Thursday, 18 March 2010
Work like you don't need the money
My friend sent me a couple of emails which I wrote when I worked in an office made of flimsy board situated at the bottom of one of Heathrow’s runways. So close in fact that I could pretty much wave to individual passengers from my desk, and 8 times out of 10 all of the car alarms in the industrial estate (for that is where I was lucky enough to work) went off every time a plane took off.
At the time I took this job, I had the choice of two, one in e-learning in Aberdeen at the lovely university, and this one as a web designer in an industrial estate where waiting for the bus would have kerb crawlers circling the roundabout looking out at you. So of course I chose the web design job, especially as I had never done an ounce of web design before in my life. But in those days I had the confidence to think ‘Uch, I’ll buy a book and learn as I go along’. I should explain I got this job on the basis that they liked my illustration style and the fact I mentioned Creme Eggs on my CV.

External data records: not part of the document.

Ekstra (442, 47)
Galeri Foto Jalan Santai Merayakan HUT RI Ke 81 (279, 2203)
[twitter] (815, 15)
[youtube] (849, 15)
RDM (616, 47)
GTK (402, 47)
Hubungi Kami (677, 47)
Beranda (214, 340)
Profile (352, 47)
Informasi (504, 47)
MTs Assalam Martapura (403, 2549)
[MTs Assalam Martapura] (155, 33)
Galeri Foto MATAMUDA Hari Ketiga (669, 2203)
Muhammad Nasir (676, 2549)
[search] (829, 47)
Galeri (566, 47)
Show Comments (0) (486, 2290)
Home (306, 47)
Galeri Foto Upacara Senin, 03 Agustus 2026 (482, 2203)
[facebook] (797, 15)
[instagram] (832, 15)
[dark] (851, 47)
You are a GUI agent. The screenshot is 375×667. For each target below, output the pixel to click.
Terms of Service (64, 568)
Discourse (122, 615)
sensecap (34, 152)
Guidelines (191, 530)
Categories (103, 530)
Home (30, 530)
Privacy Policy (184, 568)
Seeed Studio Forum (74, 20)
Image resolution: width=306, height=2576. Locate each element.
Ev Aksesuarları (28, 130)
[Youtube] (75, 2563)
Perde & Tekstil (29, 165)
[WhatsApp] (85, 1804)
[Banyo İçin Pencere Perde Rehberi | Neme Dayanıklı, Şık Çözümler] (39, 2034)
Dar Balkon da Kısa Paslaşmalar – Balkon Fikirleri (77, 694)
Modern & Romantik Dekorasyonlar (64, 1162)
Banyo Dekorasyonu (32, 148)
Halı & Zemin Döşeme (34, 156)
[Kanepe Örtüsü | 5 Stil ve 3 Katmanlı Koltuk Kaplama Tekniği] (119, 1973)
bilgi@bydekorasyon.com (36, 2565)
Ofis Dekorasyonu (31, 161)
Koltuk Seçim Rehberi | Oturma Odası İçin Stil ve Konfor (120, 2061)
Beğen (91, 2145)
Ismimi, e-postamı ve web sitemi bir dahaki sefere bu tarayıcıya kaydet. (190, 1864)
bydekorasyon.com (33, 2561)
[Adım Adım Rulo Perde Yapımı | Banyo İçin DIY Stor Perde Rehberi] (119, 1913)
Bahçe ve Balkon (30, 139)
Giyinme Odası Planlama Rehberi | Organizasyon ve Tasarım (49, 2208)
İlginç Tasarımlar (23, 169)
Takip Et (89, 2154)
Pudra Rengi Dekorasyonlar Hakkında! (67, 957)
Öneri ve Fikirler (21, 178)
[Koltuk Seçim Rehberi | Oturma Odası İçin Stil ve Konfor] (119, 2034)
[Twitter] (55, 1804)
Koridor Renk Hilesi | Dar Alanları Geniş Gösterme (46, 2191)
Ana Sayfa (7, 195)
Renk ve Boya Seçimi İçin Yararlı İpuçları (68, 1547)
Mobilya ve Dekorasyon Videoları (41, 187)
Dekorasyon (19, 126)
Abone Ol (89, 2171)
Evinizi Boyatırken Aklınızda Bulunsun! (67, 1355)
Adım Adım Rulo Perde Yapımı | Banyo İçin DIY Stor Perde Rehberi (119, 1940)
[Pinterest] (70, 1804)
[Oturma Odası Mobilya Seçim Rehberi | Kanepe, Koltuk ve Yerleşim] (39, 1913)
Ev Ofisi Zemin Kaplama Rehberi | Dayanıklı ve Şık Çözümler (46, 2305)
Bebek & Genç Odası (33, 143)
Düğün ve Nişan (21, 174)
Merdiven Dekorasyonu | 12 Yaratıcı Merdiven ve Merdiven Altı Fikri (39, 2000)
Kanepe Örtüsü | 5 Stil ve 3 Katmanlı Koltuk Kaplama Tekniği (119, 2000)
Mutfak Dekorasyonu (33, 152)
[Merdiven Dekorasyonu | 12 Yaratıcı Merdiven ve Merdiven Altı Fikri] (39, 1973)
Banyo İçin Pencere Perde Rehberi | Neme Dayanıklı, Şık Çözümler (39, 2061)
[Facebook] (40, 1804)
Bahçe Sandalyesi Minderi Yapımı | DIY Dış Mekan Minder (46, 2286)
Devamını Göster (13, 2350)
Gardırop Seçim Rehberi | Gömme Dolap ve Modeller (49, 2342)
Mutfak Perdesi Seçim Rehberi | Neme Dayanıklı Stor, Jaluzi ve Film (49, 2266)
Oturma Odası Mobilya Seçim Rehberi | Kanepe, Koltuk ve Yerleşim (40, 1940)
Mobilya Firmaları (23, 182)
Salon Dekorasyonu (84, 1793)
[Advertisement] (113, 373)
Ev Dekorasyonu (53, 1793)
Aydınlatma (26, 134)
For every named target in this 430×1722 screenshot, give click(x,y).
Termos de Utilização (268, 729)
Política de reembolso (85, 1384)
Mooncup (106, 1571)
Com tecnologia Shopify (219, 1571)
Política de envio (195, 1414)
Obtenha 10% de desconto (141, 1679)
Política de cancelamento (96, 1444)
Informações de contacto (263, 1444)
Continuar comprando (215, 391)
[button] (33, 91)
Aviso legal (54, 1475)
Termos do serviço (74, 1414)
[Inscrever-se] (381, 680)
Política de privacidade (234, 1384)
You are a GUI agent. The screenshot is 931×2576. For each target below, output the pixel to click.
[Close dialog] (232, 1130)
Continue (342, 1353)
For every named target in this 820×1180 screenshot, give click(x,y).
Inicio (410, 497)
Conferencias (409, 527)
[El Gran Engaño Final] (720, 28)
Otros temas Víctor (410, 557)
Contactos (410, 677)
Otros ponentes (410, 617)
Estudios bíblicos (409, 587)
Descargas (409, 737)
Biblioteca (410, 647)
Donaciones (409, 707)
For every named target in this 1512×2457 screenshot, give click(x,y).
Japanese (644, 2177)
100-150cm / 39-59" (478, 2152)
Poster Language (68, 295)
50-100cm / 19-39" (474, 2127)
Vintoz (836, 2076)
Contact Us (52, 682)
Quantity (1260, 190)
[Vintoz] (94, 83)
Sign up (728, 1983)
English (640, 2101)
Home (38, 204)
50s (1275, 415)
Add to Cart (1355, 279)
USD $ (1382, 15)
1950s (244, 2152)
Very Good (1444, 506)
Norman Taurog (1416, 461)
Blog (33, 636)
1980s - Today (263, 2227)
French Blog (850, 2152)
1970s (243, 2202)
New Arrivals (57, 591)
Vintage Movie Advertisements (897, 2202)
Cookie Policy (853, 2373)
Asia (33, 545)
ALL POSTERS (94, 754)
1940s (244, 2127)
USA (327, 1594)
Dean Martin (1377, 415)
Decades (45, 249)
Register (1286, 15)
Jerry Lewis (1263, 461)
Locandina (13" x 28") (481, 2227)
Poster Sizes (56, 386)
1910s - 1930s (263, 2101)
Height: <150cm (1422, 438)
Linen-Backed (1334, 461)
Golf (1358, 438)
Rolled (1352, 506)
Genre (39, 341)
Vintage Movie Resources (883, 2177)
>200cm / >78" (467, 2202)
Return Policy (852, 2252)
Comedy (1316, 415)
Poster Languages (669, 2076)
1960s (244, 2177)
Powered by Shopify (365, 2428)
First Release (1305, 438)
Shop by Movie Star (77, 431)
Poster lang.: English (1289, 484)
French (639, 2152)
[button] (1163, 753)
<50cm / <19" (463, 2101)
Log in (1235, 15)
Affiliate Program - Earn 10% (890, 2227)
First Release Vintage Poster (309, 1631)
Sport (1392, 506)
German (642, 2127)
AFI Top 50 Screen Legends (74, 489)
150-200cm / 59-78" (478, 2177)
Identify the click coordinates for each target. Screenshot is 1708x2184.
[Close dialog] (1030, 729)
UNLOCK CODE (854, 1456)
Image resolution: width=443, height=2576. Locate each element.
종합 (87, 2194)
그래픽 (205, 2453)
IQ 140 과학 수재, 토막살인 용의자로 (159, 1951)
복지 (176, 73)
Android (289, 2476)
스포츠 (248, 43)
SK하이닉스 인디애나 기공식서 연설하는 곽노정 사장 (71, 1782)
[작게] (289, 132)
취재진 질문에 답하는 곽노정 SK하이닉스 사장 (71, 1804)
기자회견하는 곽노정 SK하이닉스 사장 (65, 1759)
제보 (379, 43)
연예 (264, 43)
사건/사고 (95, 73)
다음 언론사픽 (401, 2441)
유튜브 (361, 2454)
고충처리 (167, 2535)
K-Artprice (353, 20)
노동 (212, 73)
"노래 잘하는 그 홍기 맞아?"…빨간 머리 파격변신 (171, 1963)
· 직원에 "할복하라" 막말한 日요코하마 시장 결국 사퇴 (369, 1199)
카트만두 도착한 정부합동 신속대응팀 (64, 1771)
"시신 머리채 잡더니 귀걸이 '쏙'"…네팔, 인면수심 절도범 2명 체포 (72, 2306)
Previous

And wouldn’t you know it, I got away with it, or at least I think I did. It was a small office and there were only 7 of us, 3 of whom were directors. Then there was the administrator, two programmers, and me. I pretty much hated the programmers. One of them sang Gilbert & Sullivan songs incessantly, but even that was nothing compared with the one I named ‘the crisp eater’. His diet consisted solely of things that could only be purchased at a 24 hour garage. The one he shopped at seemed to have a permanent special on beef flavoured crisps, which he ate all day long. To go with his beefy aftershave he sported a startling collection of boils, and had all of us jumping in our seats with his high-pitched, high-volume sneezing. I used to while away hours during the working week wondering how I could get rid of him.
The sneezing became a hot discussion topic amongst the rest of us; we would gather at the dishwasher (there might only have been 7 of us but we had a dishwasher because the Administrator and I refused to wash all the dishes just because we were women. It should be noted that I would also have needed to buy a book on washing dishes were this a requirement). Anyway, first it was thought that the crisp eater might be allergic to my perfume, so I made a concession and changed it, but it didn’t help. Then it was suggested that he might be allergic to my washing powder, at which point I put my foot down and said I wasn’t not washing my clothes just for him. And it wasn’t the office dog, for although I had begged for one, one of the directors was stricken with allergies too which put a stop to any dreams of an office bloodhound or an office peanut. This was another of our favourite conversations – How to carry out an emergency tracheotomy on xxxx, Stanley knife and then biro, or just stab the biro right into his throat. I believe all our knowledge was gleaned from Casualty and ER, so we were all really well-versed on the emergency tracheotomy procedure. Poor xxxx wasn’t very keen on either approach and simply banned peanuts from the building.
Anyway, the crisp eater never resolved his sneezing issue, but he did go on a health kick not long before I left. He got involved with some company that was attempting to carry out pyramid sales using Aloe Vera. The crisp eater tried to get the rest of us to go to a number of Aloe Vera conventions but by this point he was drinking it directly from a big white oil canister thing that he kept on his desk and this combined with the sneezing, beef crisps and occasional Ginsters product did not produce the enticing advert for its health benefits that I think he was hoping for.
I left before I was forced into an Aloe Vera cult, but I do miss them and all their funny little ways terribly.